◆ Task prompt ◆
Using the listing below, copy exactly the lines from the one containing "706x1568 pixels." to the one containing "Where should I click to: Open the", both lines included, and no others.

◆ Given data ◆
▬▬▬▬▬▬▬▬▬▬
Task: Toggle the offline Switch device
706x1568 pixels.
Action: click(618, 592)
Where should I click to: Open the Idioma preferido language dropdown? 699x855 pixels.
▬▬▬▬▬▬▬▬▬▬
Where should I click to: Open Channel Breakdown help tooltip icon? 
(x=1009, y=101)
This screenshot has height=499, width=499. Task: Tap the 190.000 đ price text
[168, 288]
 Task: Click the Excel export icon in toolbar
▬▬▬▬▬▬▬▬▬▬
◆ Solution to this exercise ◆
706x1568 pixels.
Action: click(618, 592)
Where should I click to: Open the Idioma preferido language dropdown? 699x855 pixels.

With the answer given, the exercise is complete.